In [None]:
import sys

import pandas as pd
import numpy as np
from matplotlib import pyplot as plt
import tensorflow as tf
from scipy import stats

sys.path.append("./scripts/particles/")

In [None]:
import data_handler as dh
import metrics
import utils

In [None]:
outputs = ['PM1', 'PM2.5', 'PM10']
features = [
    'PM1_2.5_OUT', 'PM1_2.5_H_OUT', 
    'PM2.5_OUT', 'PM2.5_H_OUT',
    'PM2.5_10_OUT', 'PM2.5_10_H_OUT',
    'PERSON_NUMBER', 'AIR_PURIFIER', 'WINDOW', 'AIR_CONDITIONER',
    'DOOR', 'WIND_SPEED', 'WIND_DEG', 'HUMIDITY'
]

dates = [
    {"start": "2022-05-07 09:40", "end": "2022-05-17 08:38"},
    {"start": "2022-05-17 11:25", "end": "2022-05-30 23:26"},
    {"start": "2022-06-01 22:40", "end": "2022-07-02 07:00"},
    {"start": "2022-07-02 16:40", "end": "2022-07-09 07:13"},
    {"start": "2022-07-09 14:30", "end": "2022-07-12 10:00"},
    {"start": "2022-07-25 12:00", "end": "2022-08-01 10:00"},
    {"start": "2022-08-03 09:00", "end": "2022-08-11 22:18"},
    {"start": "2022-08-12 12:14", "end": "2022-08-20 00:00"},
    {"start": "2022-08-20 09:38", "end": "2022-09-01 00:00"},
]

In [None]:
# weather_df = pd.read_csv('../storage/particle/weather.csv', index_col='DATE', parse_dates=True)[['TEMPERATURE', 'WIND_DEG', 'WIND_SPEED', 'HUMIDITY']]
# weather_df['WIND_DEG'] = np.sin(weather_df['WIND_DEG'].values * np.pi / 180)

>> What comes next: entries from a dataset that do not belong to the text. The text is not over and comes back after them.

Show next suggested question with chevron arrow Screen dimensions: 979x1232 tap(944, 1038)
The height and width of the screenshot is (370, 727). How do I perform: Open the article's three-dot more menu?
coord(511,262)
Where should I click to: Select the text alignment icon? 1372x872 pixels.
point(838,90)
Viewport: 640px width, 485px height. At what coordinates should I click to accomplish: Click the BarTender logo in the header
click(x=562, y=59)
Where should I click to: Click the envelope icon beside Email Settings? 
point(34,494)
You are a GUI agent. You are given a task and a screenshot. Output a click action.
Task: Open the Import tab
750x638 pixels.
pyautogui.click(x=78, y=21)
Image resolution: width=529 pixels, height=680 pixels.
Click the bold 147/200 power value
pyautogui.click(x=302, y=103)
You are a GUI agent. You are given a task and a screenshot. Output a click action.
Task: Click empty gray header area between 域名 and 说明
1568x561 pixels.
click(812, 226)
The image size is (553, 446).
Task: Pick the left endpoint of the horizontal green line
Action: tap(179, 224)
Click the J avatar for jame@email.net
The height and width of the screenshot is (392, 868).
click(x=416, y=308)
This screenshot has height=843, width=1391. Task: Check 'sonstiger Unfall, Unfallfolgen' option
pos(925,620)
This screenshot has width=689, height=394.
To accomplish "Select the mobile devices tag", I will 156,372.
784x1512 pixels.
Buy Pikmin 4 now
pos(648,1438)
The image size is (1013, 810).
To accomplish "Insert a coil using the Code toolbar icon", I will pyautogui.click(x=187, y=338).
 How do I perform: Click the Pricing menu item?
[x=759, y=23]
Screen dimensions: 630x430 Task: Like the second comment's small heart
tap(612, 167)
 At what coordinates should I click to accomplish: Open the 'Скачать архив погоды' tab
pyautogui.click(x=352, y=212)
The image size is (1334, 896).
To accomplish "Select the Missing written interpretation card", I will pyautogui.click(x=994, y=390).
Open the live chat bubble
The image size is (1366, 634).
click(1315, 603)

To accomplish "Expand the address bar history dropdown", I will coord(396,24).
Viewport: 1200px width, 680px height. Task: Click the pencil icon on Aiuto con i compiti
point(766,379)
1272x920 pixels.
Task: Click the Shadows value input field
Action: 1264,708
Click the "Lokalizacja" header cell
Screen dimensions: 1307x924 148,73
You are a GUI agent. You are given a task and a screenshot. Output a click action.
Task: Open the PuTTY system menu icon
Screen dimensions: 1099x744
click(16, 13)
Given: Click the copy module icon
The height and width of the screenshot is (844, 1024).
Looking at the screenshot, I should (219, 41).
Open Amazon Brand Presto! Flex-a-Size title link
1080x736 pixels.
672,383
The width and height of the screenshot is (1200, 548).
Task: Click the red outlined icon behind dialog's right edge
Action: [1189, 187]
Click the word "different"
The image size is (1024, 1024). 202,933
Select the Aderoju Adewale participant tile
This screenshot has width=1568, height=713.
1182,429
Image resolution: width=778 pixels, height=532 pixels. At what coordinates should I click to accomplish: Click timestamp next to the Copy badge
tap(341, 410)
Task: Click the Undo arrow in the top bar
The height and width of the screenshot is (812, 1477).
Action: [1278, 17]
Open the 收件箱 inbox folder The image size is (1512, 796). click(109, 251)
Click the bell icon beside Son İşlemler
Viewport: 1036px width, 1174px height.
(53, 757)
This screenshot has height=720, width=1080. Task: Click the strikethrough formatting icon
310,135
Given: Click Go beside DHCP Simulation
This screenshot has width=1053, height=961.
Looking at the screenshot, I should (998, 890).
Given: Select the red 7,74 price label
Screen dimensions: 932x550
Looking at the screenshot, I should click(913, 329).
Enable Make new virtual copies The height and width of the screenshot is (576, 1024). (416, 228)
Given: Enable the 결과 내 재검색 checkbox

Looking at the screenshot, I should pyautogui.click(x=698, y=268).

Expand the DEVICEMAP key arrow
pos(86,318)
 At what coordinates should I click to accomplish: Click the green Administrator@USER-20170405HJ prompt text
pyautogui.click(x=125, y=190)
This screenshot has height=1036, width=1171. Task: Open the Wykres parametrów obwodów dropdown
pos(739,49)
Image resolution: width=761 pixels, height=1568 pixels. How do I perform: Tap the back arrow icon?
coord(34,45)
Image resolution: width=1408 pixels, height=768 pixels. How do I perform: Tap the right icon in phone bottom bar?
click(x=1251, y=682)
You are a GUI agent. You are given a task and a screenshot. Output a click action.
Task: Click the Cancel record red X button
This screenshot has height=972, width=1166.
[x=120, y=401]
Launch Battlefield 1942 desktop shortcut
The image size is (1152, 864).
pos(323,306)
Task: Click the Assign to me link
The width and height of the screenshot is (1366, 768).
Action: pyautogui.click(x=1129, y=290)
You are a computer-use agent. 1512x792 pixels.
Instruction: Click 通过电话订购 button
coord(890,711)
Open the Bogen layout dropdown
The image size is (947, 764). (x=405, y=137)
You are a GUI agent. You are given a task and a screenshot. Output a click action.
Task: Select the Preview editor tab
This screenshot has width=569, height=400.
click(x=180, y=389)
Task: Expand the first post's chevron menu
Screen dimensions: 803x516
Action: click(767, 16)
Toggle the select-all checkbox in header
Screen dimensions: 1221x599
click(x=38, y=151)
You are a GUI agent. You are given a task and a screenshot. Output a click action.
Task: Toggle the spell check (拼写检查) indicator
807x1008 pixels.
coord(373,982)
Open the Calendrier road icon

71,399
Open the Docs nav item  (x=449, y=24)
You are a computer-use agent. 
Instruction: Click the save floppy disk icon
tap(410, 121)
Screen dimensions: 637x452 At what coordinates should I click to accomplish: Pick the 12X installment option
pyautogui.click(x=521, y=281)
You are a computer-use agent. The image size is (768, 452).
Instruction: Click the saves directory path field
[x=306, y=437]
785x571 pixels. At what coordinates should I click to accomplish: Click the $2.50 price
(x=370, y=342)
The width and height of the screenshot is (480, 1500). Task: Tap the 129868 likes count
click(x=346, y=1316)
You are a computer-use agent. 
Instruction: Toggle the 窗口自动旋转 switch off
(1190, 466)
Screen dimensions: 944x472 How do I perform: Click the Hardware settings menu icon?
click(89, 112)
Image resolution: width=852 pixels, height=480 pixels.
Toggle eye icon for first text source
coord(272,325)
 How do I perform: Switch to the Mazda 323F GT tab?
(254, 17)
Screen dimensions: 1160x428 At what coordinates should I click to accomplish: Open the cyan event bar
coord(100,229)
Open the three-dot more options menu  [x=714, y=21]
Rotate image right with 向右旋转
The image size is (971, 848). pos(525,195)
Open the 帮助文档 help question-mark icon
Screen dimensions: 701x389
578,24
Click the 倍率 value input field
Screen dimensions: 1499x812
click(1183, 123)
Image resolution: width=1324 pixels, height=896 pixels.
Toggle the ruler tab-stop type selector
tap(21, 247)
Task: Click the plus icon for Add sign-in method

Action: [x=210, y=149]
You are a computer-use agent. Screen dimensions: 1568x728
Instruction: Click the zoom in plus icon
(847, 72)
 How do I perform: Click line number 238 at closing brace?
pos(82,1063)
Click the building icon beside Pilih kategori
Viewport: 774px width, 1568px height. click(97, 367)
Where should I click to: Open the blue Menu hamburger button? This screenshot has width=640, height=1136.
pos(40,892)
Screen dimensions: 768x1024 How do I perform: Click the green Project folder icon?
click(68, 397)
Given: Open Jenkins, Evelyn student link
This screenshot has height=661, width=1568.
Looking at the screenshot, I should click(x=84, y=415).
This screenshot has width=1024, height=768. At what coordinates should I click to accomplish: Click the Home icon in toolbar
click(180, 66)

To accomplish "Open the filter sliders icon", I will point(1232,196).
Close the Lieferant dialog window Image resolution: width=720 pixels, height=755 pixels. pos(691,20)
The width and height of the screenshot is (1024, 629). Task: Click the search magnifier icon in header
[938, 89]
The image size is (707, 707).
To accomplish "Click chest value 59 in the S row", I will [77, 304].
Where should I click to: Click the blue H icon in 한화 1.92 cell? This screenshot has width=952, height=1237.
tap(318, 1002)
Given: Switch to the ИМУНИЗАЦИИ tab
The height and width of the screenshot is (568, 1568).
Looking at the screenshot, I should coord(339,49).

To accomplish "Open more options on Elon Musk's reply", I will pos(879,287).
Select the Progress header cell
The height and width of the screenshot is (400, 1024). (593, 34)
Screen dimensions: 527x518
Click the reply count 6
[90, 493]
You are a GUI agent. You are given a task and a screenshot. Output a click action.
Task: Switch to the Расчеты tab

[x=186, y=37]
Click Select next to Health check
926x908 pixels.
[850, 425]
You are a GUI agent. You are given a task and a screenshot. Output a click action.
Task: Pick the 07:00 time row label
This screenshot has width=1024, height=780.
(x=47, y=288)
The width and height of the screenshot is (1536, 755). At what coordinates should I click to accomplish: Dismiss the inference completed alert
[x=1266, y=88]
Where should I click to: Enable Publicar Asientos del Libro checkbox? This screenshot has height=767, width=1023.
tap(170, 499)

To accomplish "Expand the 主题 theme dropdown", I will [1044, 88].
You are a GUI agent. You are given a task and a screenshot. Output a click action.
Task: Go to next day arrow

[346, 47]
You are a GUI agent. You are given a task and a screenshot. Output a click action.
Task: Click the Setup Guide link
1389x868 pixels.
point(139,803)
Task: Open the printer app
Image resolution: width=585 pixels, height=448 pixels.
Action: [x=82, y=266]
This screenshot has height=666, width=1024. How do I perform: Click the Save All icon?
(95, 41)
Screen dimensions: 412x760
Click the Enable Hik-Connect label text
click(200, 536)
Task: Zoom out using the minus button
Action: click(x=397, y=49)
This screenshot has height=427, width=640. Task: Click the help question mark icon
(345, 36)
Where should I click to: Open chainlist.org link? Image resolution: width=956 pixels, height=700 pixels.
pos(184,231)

# df_org = dh.load_data("../storage/particle/data.csv")
# df_org = dh.add_pm_diff(df_org)

# df = pd.concat([df_org, weather_df], axis=1)
# df = df[(df.index >= pd.to_datetime('2022-05-07 09:40')) & (df.index <= pd.to_datetime('2022-09-01 00:00'))]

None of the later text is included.